CN103806115B - A kind of luminous nano fibre with biocompatibility and preparation method thereof - Google Patents
A kind of luminous nano fibre with biocompatibility and preparation method thereof Download PDFInfo
- Publication number
- CN103806115B CN103806115B CN201210456323.2A CN201210456323A CN103806115B CN 103806115 B CN103806115 B CN 103806115B CN 201210456323 A CN201210456323 A CN 201210456323A CN 103806115 B CN103806115 B CN 103806115B
- Authority
- CN
- China
- Prior art keywords
- particles
- nano
- carbon nano
- hour
- biocompatibility
- Prior art date
- Legal status (The legal status is an assumption and is not a legal conclusion. Google has not performed a legal analysis and makes no representation as to the accuracy of the status listed.)
- Expired - Fee Related
Links
Abstract
The present invention relates to a kind of preparation method with the luminous nano fibre of biocompatibility, carbon nano-particles is dissolved in solvent, under agitation, add macromolecular material, make itself and carbon nano-particles mass ratio 0.5:1 ~ 1:2, stir 1 ~ 3 hour, finally obtain uniform spinning solution; Above-mentioned spinning solution is poured into syringe, regulates electrostatic spinning process, the uniform white fiber of one deck collected by reception aluminium foil; Above-mentioned white fiber is put into high-temperature tubular atmosphere furnace, passes into nitrogen, be warming up to 600 ~ 1000 DEG C, be incubated 1 ~ 5 hour, be finally cooled to room temperature, obtain the luminous nano fibre containing carbon nano-particles.Obtained fiber had both had good biocompatibility, had both luminescent properties again simultaneously, was more suitable for biomedical sector, as a kind of timbering material, can be convenient to later observations especially.Preparation technology of the present invention is simple, and production cost is low, can meet the demand of producing and applying further.
Description
Technical field
The present invention relates to a kind of nanofiber and preparation method thereof, be specifically related to excellent luminous nano fibre of a kind of biocompatibility and preparation method thereof.This method belongs to the technology of preparing of fluorescent nano-fiber, and prepared material can be widely used in biology, medicine and other fields.
Background technology
Electrostatic spinning technique is one and prepares the simple and effective technology of nanometer stage material.Polymer melt or solution, under high-pressure electrostatic effect, utilize electric field force to overcome polymer solution surface tension and form one charged injection stream, and solvent evaporates solidification afterwards, nano-scale fiber is arranged on collecting board disorderly, forms similar non-woven fabrics fiber film.Electrostatic spinning technique has been advantageously applied to prepares silk fibroin nano-fiber film, and prepared tunica fibrosa has fibre number is thin, surface area is large, porosity is high Morphological Features and can be used as the porous support of Growth of Cells, promotes migration and the propagation of cell; Also can be used as artificial graft's blood vessel, surface of a wound cladding material and pharmaceutical carrier, be widely used as organizational project and bio-medical engineering material.

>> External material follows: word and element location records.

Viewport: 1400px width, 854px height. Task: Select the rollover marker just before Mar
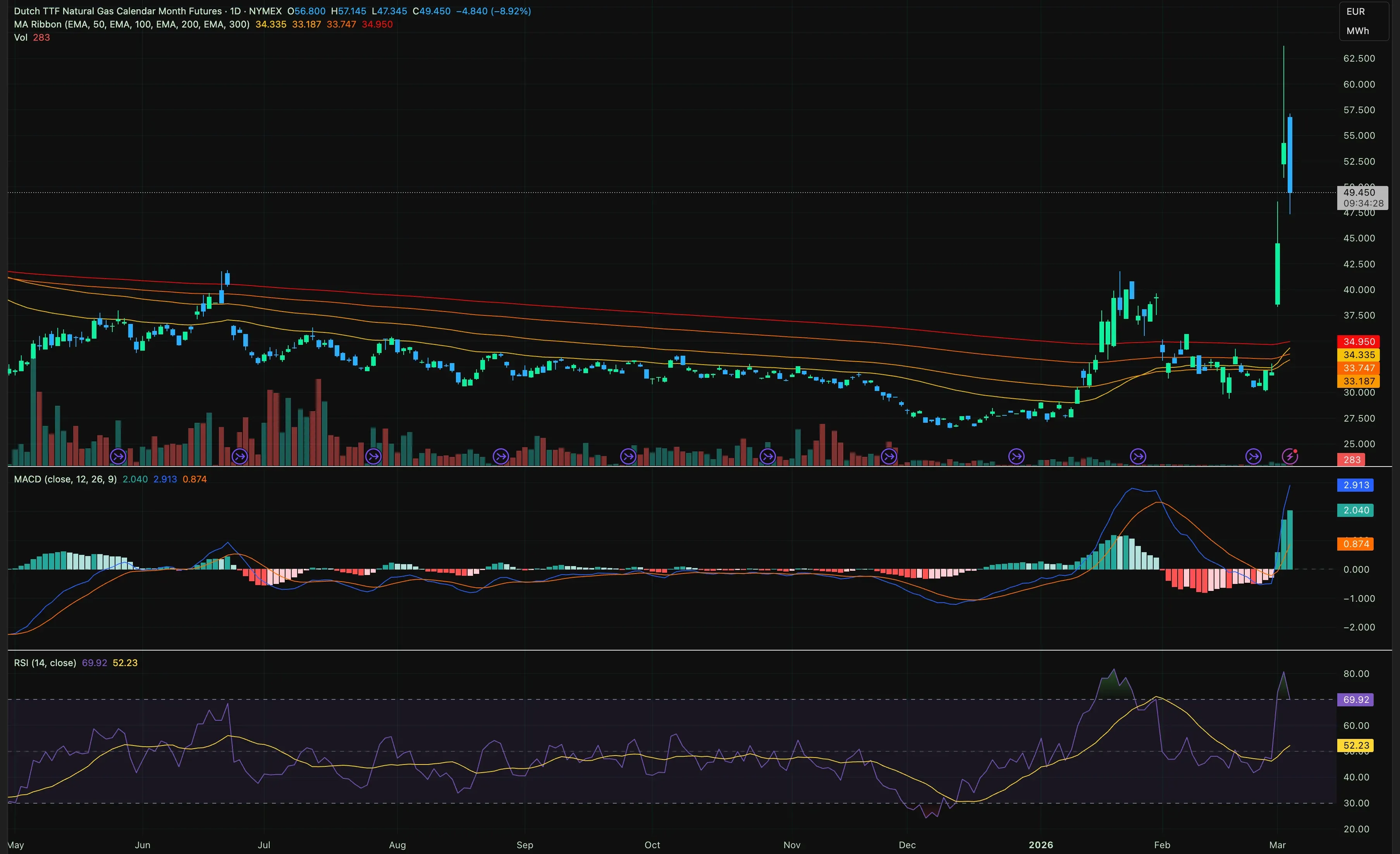coord(1254,456)
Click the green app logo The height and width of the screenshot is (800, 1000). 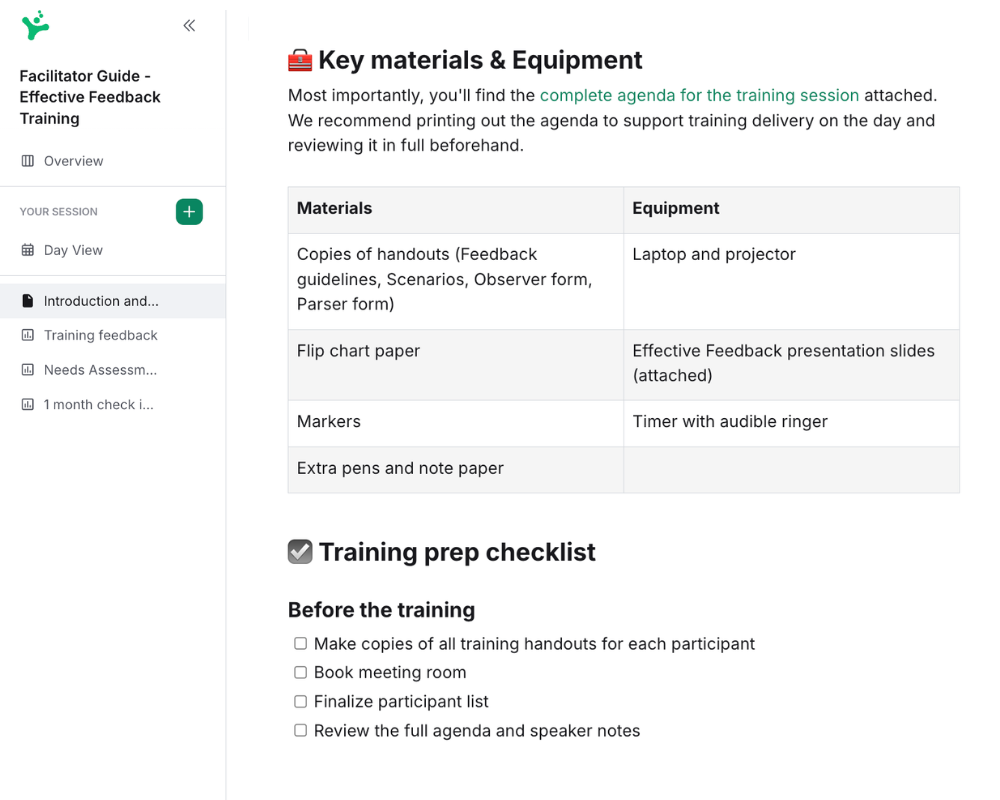35,25
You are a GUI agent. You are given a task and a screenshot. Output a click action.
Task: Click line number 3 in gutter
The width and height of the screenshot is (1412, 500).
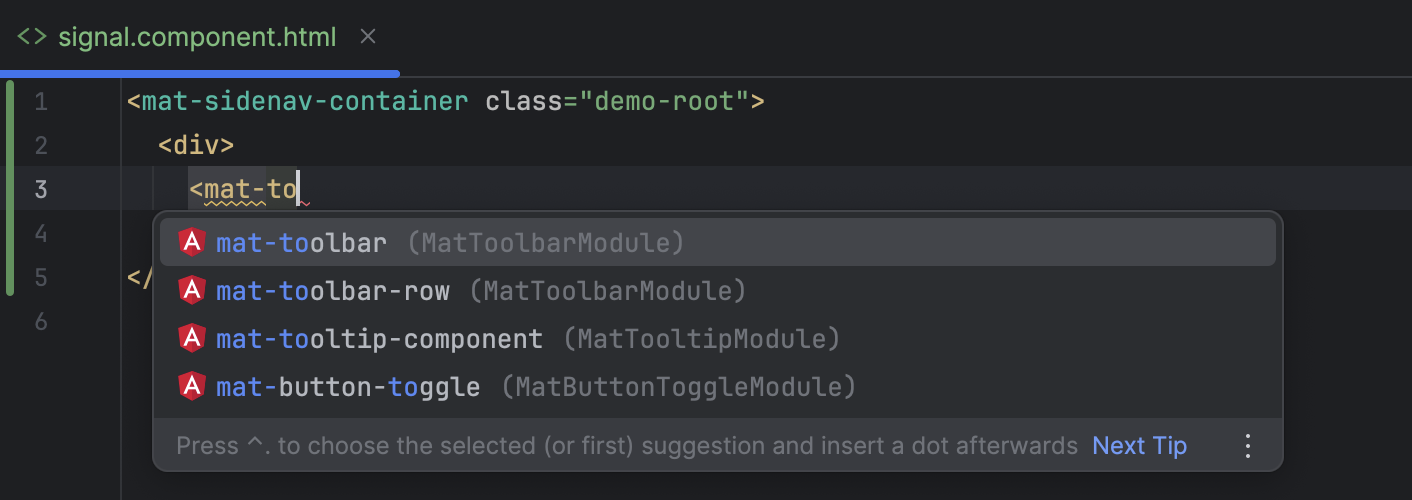point(40,189)
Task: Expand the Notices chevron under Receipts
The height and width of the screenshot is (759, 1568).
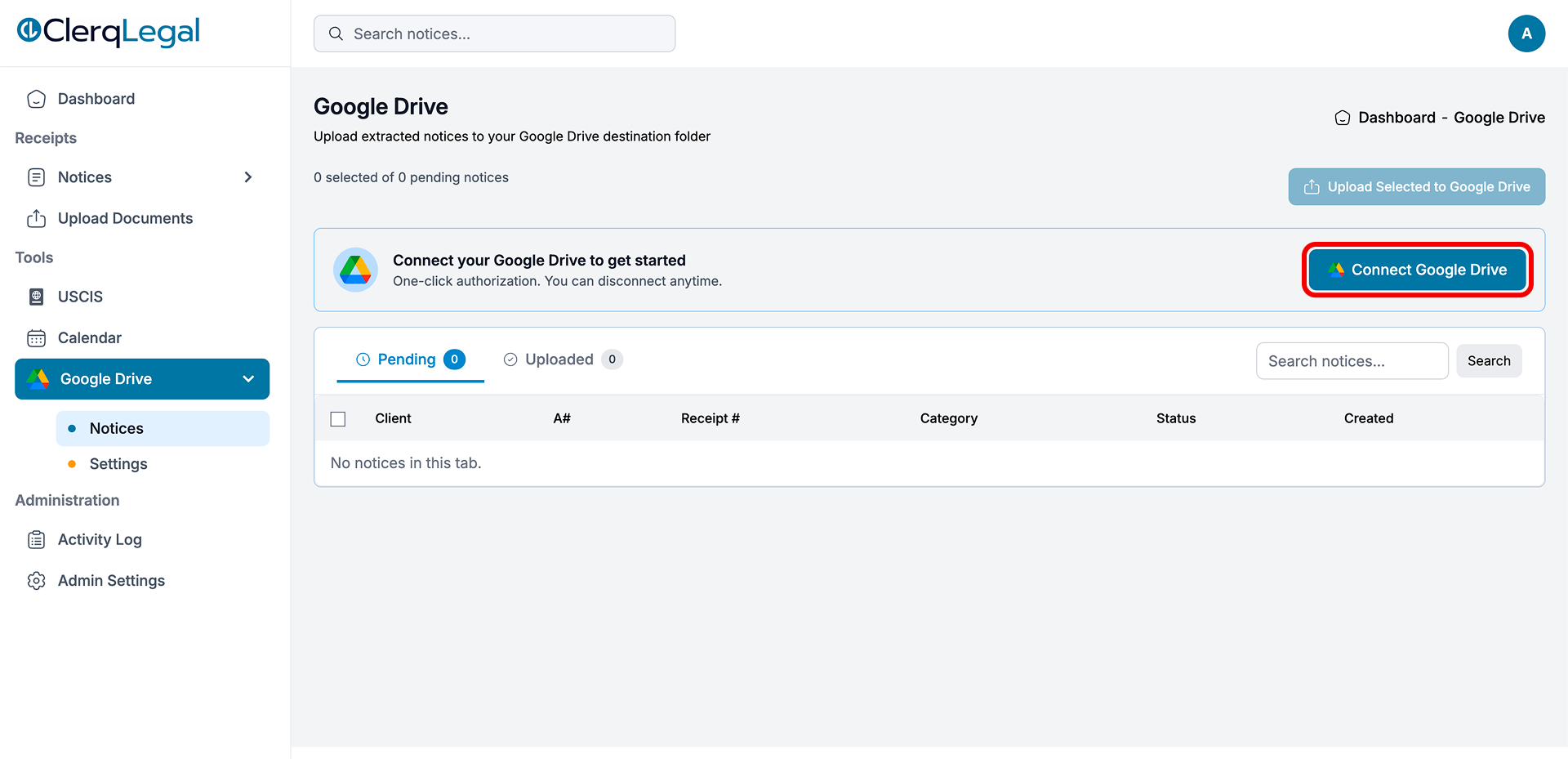Action: 248,177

In recent years, prepared many functional nano fibers by electrostatic spinning technique, made it be applied to technical field of biological material better.Up to the present, prepared as antibacterial nano fiber, functional fibre such as hemostasis nanofiber, fluorescent nano-fiber etc.Wherein, Chinese scholars prepares fluorescent nano-fiber by electrostatic spinning technique, has achieved some achievements in research.In addition, there was reported multi-functional magnetic ~ fluorescent nano-fiber.But these are semi-conducting material, rare earth material etc. for the fluorescent nano material of filling, and these materials do not possess good biological safety, and therefore these fluorescent nano-fibers are not suitable for biological field.
In recent years, there is a kind of novel fluorescent carbon nano material---fluorescent carbon nano-particles, there is abundant photoluminescent property, and compare with quantum dot, up-conversion luminescence nano particle, fluorescent carbon nano-particles is except good stability, luminous intensity advantages of higher, surface has abundant oxy radical, easy functionalization.The most important thing is to have low toxicity characteristic, scientist extracts carbon nanometer from copolymerization sugar, in zooblast, then check the toxicity of these nano particles, found that, even if under very high concentration, these nano particles also only have very little toxicity, or even nontoxic.Thus, develop carbon nano-particles, in the application of biomedicine field, there is important practical significance.
Summary of the invention
For the deficiencies in the prior art, the invention provides a kind of luminous nano fibre with biocompatibility and preparation method thereof.Carbon nano-particles is scattered in solvent by the method, with macromolecular material compound, is mixed to form spinning solution, then prepares the excellent luminous nano fibre of biocompatibility by electrostatic spinning technique.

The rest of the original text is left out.